7. Implement Your Stakeholder Management Strategy

Once you’ve developed your stakeholder or client management strategy, you need to implement it. This will help you ensure that you’re consistently engaging with your stakeholders in the right way.

A common approach to this, and one that’s ideally suited to client success teams, is to create a communication plan. This is a document that outlines how you will communicate with different types of stakeholders, what information you will share, and how often you will share it. This might include training materials, messages about new services, checking in to see how they’re getting on with your products, consultations on future developments, even reminders about product renewals. Remember, the work you put in for each client should be proportionate to how important they are to you, as measured by their interest and influence.

Creating a communication plan can help you ensure that you’re consistently communicating with your clients and that they have the information they need to make informed decisions about your products. Reminders and automated messages can be built into your client management system, to ensure that the plan runs smoothly and reduce the workload for the team.

Like any plan, it shouldn’t become a shackle that stops you adapting to circumstances, but a set of guidelines to encourage consistency and save on future planning.

8. Monitor Your Stakeholder Relationships

Once you’ve implemented your stakeholder management strategy, you need to monitor your stakeholder relationships. Client Engagement platforms, such as Kaizan, can provide valuable insights on stakeholder coverage, engagement time, sentiment analysis and date of last contact based on communication data collected from emails and calls with clients. This data is valuable in understanding the depth of key stakeholder relationships and how you might need to improve them.

You can also create a feedback loop to collect feedback from your stakeholders on a regular basis and use it to improve your stakeholder management strategy. Set regular time aside to assess feedback from clients or other stakeholders and see what it tells you about the effectiveness of your strategy. Are there important communications that are missing or misguided?

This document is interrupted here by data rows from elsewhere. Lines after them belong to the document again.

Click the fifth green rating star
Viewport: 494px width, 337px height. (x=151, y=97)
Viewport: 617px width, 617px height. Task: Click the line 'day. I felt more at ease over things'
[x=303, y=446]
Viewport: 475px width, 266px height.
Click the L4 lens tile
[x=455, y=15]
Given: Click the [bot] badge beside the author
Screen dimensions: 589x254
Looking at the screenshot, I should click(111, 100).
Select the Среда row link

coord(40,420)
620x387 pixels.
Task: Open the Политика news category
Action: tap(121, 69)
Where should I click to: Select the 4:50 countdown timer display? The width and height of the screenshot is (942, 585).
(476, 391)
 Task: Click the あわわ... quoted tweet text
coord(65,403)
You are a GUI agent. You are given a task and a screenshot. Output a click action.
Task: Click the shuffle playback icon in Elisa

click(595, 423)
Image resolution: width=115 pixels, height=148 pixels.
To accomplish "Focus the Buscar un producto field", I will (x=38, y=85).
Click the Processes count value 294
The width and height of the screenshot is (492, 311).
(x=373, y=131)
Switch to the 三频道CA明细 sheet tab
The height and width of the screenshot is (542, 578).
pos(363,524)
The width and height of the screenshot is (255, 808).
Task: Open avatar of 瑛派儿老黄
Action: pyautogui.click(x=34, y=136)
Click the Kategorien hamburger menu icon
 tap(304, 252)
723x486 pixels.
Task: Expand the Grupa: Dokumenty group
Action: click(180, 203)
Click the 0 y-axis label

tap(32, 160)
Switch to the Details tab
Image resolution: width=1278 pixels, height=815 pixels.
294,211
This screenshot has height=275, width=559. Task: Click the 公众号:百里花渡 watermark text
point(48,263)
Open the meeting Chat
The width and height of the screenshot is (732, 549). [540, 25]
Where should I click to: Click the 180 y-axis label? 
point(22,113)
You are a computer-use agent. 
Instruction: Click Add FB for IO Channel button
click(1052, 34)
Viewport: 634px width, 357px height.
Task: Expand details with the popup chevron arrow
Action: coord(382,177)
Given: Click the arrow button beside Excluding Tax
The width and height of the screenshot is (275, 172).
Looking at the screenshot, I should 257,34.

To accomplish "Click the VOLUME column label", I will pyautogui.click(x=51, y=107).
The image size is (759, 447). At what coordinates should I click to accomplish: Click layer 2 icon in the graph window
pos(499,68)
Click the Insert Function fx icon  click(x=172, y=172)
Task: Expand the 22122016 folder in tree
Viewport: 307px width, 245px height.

Be ready to re-examine the stakeholder map.  For a client success team, clients can and should move from one part of the grid to another as you get them invested in your company’s products and services.

Creating a feedback loop can help you ensure that your stakeholder management strategy is effective and that your project or client management is on track.

Making the Most of Mapping

Stakeholder mapping is a critical process that businesses should undertake to manage their client relationships successfully. By identifying and analysing key stakeholders, businesses can tailor their services and products to meet their clients' needs, mitigate potential risks, and ensure the success of their projects or businesses.